Not only did Black Harvest Film Festival feature a band of boundary pushing features, there were also smart, imaginative shorts too. Tari Wariebi’s “We Were Meant To,” which initially premiered at Sundance Film Festival 2023, comes out of the AFI Conservatory. The film elegantly mixes fable with political subtext through a community of Black men born with wings. One such man, a kid, really, is Akil (Tim Johnson Jr). At 18-years old, Akil is finally old enough to go to flight school. But it does come with risk: several years ago his father’s wings were clipped by authorities. Now, his embittered dad locks himself away in their home. He warns Akil not to fall to the same fate.

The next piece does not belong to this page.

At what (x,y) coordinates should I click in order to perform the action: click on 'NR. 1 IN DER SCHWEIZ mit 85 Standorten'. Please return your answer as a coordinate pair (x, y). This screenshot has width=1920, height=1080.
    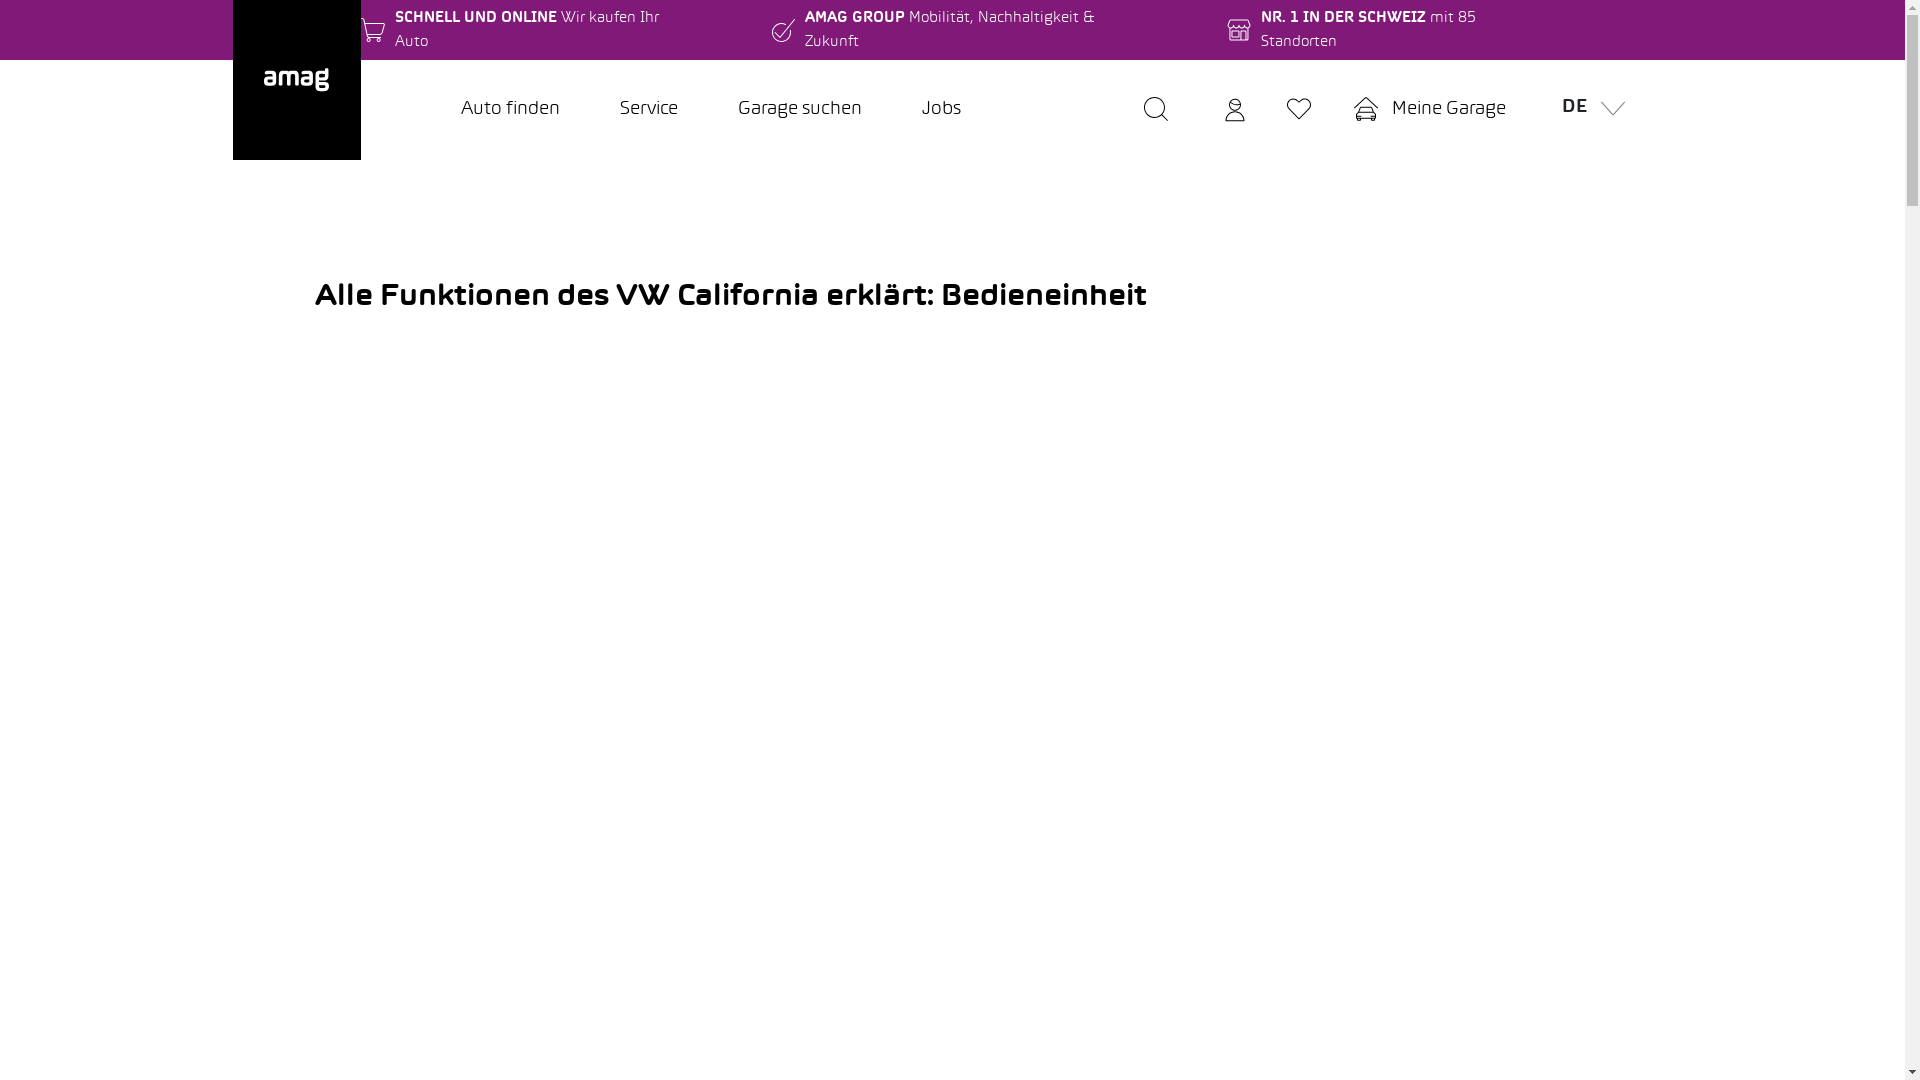
    Looking at the image, I should click on (1226, 30).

Part coming-of-age film, in “We Were Meant To,” Akil vies for the attention of Jasmine (Jordan-Amanda Hall) by flying. Apparently, her parents met at her dad’s first takeoff. Through supporting characters like Jasmine, Wariebi performs nimble world building. Black women like Jasmine, for instance, have healing abilities (their hands glow when they perform such deeds). Through dialogue, we also learn that the government is enacting no-fly zones; thereby relegating Black folks to specific areas, or else they’ll suffer the consequences.
Wariebi’s short, however, is most evocative of the seemingly boundless freedom felt by Black youth. Dappled in idyllic golden hues, Akil and his friends live in defiance and with joy. They can’t fathom racism walking through their door because it’s more theory than a looming threat. The free-floating lens suggests such frivolity in the face of doom, as does Johnson’s unbound performance. When reality finally does strike, it comes with near-crushing force. Wariebi thankfully doesn’t allow these Black men to remain grounded. He pushes them to soar, and, in turn, the crowd-pleasing “We Were Meant To” powers toward Black euphoria.